** Action item **
All of the entries below need to be repeated exactly.

########################################

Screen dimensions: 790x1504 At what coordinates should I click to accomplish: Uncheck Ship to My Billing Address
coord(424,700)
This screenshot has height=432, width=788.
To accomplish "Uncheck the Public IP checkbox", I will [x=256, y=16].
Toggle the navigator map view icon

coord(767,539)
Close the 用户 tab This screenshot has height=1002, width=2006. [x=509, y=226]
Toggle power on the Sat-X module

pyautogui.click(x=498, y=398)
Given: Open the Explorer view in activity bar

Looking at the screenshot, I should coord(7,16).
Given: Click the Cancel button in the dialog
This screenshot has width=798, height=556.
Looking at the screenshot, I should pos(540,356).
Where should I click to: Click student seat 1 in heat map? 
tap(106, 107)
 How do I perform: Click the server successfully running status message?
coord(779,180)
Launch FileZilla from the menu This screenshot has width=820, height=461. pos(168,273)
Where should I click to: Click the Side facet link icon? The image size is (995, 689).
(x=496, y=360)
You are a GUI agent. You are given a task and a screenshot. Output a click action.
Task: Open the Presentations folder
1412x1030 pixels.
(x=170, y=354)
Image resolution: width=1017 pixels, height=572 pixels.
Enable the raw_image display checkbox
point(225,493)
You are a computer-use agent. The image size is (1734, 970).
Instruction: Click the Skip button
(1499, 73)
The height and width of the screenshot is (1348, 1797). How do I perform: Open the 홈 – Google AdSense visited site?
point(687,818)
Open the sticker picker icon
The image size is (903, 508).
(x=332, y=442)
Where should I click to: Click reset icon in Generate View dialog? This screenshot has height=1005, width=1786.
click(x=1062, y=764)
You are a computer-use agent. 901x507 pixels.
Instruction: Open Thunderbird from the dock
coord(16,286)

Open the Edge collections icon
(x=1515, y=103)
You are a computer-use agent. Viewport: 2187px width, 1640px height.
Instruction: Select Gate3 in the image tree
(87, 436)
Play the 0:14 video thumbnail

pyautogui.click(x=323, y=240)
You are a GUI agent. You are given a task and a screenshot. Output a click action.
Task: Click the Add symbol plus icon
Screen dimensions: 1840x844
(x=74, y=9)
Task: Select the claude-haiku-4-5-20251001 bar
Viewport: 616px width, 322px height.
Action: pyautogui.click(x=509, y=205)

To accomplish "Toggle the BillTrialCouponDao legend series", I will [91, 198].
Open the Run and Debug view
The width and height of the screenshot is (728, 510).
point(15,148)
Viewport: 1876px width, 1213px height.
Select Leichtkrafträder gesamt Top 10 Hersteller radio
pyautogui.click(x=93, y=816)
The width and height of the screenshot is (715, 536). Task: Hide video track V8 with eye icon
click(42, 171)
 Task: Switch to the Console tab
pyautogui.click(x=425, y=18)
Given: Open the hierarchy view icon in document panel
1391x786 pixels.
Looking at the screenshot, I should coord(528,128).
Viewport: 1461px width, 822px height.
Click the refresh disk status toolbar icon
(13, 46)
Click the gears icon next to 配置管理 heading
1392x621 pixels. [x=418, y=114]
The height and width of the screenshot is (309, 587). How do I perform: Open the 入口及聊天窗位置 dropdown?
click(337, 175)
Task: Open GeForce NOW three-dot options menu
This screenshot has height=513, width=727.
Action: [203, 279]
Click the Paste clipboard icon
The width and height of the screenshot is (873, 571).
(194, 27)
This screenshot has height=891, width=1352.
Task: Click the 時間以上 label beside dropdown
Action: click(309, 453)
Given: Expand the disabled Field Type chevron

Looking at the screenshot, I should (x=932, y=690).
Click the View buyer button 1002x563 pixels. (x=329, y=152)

########################################

** Answer to this exercise **
Screen dimensions: 790x1504 At what coordinates should I click to accomplish: Uncheck Ship to My Billing Address
coord(424,700)
This screenshot has height=432, width=788.
To accomplish "Uncheck the Public IP checkbox", I will [x=256, y=16].
Toggle the navigator map view icon

coord(767,539)
Close the 用户 tab This screenshot has height=1002, width=2006. [x=509, y=226]
Toggle power on the Sat-X module

pyautogui.click(x=498, y=398)
Given: Open the Explorer view in activity bar

Looking at the screenshot, I should coord(7,16).
Given: Click the Cancel button in the dialog
This screenshot has width=798, height=556.
Looking at the screenshot, I should pos(540,356).
Where should I click to: Click student seat 1 in heat map? 
tap(106, 107)
 How do I perform: Click the server successfully running status message?
coord(779,180)
Launch FileZilla from the menu This screenshot has width=820, height=461. pos(168,273)
Where should I click to: Click the Side facet link icon? The image size is (995, 689).
(x=496, y=360)
You are a GUI agent. You are given a task and a screenshot. Output a click action.
Task: Open the Presentations folder
1412x1030 pixels.
(x=170, y=354)
Image resolution: width=1017 pixels, height=572 pixels.
Enable the raw_image display checkbox
point(225,493)
You are a computer-use agent. The image size is (1734, 970).
Instruction: Click the Skip button
(1499, 73)
The height and width of the screenshot is (1348, 1797). How do I perform: Open the 홈 – Google AdSense visited site?
point(687,818)
Open the sticker picker icon
The image size is (903, 508).
(x=332, y=442)
Where should I click to: Click reset icon in Generate View dialog? This screenshot has height=1005, width=1786.
click(x=1062, y=764)
You are a computer-use agent. 901x507 pixels.
Instruction: Open Thunderbird from the dock
coord(16,286)

Open the Edge collections icon
(x=1515, y=103)
You are a computer-use agent. Viewport: 2187px width, 1640px height.
Instruction: Select Gate3 in the image tree
(87, 436)
Play the 0:14 video thumbnail

pyautogui.click(x=323, y=240)
You are a GUI agent. You are given a task and a screenshot. Output a click action.
Task: Click the Add symbol plus icon
Screen dimensions: 1840x844
(x=74, y=9)
Task: Select the claude-haiku-4-5-20251001 bar
Viewport: 616px width, 322px height.
Action: pyautogui.click(x=509, y=205)

To accomplish "Toggle the BillTrialCouponDao legend series", I will [91, 198].
Open the Run and Debug view
The width and height of the screenshot is (728, 510).
point(15,148)
Viewport: 1876px width, 1213px height.
Select Leichtkrafträder gesamt Top 10 Hersteller radio
pyautogui.click(x=93, y=816)
The width and height of the screenshot is (715, 536). Task: Hide video track V8 with eye icon
click(42, 171)
 Task: Switch to the Console tab
pyautogui.click(x=425, y=18)
Given: Open the hierarchy view icon in document panel
1391x786 pixels.
Looking at the screenshot, I should coord(528,128).
Viewport: 1461px width, 822px height.
Click the refresh disk status toolbar icon
(13, 46)
Click the gears icon next to 配置管理 heading
1392x621 pixels. [x=418, y=114]
The height and width of the screenshot is (309, 587). How do I perform: Open the 入口及聊天窗位置 dropdown?
click(337, 175)
Task: Open GeForce NOW three-dot options menu
This screenshot has height=513, width=727.
Action: [203, 279]
Click the Paste clipboard icon
The width and height of the screenshot is (873, 571).
(194, 27)
This screenshot has height=891, width=1352.
Task: Click the 時間以上 label beside dropdown
Action: click(309, 453)
Given: Expand the disabled Field Type chevron

Looking at the screenshot, I should (x=932, y=690).
Click the View buyer button 1002x563 pixels. (x=329, y=152)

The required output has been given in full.